Dr. McIrish explains that my brain basically went haywire after the lidocaine toxicity and my nervous system is stuck in a flight or flight response. This is basically what I have felt was happening. He gives me a diagnosis, Functional Movement Disorder.
A functional movement disorder, is not unlike Parkinson’s, but is luckily not degenerative. I will get better, but it will take time. It has only been two weeks. He prescribes me gabapentin. Hopefully, this will relax the tremors/twitches without having same knockout effect of Ativan. Unlike Antivan, this drug is not habit forming. Relief washes over me. I will start by taking it at night to see how I respond. From there I can increase up to 3 times a day.
In addition to a new drug, Dr. McIrish refers me for FND therapy (Functional Neurological Disorder) to retrain my brain. Unfortunately, it is a very specialized program, only available at Danish Blueberry Mound. Dave and I both make a face. He offers to do a little asking around to see if there is any programs being offered closer to us. Dr. McIrish asks us to check in with him in two days to see what he finds.
I ask about recurrence and when I can drive. The gabapentin should help with the tremors and twitches during the day once I start taking it more than at night. I currently don’t drive since I can’t promise to keep my eyes open and I feel like I owe it to everyone else in the world to not drive until I can.
Dr. McIrish explains that this injury is like when someone has knee surgery. You hurt your knee, you have surgery, and then you feel better. But sometimes, you go a little too hard, and your knee gives you problems. My brain will do the same thing. Once the problems resolve, if I go too hard, am fatigued, or too stressed, I will probably see the twitches, the tremors, the speech difficulties come back.

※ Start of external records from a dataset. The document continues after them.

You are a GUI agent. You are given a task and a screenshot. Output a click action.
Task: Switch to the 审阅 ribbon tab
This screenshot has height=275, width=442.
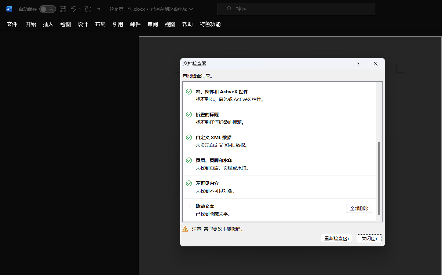point(153,24)

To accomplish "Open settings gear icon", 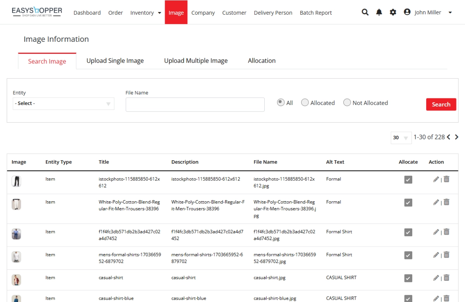I will coord(393,12).

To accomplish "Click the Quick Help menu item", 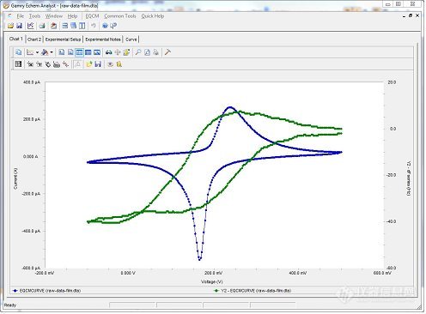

Hmmm. This may require a re-ordering of my life. I’m a middle school teacher, a teacher leader, math coordinator, and the person in charge of math team. I have 3 kids. Three kids who all have extra needs. My own doctor noted I rarely go a week without one of them having a doctor’s appointment. Add in weekly speech therapy, soccer practice, and swim lessons…..Yeah. Should not be a big deal to reduce stress in my life.
I float my idea of slowly going back to work. Dr. McIrish agrees this is a good idea, to slowly flex my brain without over extending it. He asks about my ability to work remotely. Ha ha ha. I make a mental note to set up a meeting with my principal to talk about how I can return to work safely.
Dave and I thank Dr. McIrish and Dr. FP. My heart feels lighter. It’s hard to explain the joyful feelings we both experienced walking back to the car. I read my After Visit Health Summary later. The visit was 110 minutes long. I feel guilty.
In the car we listen to another episode of “This American Life.” It’s about a couple reunited after divorce. Dave and I have never been on the brink of divorce, but something in the story resonates. I know it does with Dave too because he takes my hand.
Dave reflects on the good that has come out of the experience. We’ve realized what truly supportive, community we have. We’ve learned to accept help. More so, this whole thing has made him realize just how much he loves me. I melt just a little.
Comments
Charlotte, what good news! And a sweet sentiment at the end. It sounds like your “life lesson ” is going to be patience now. A tough lesson! Love to you and Dave and the kids!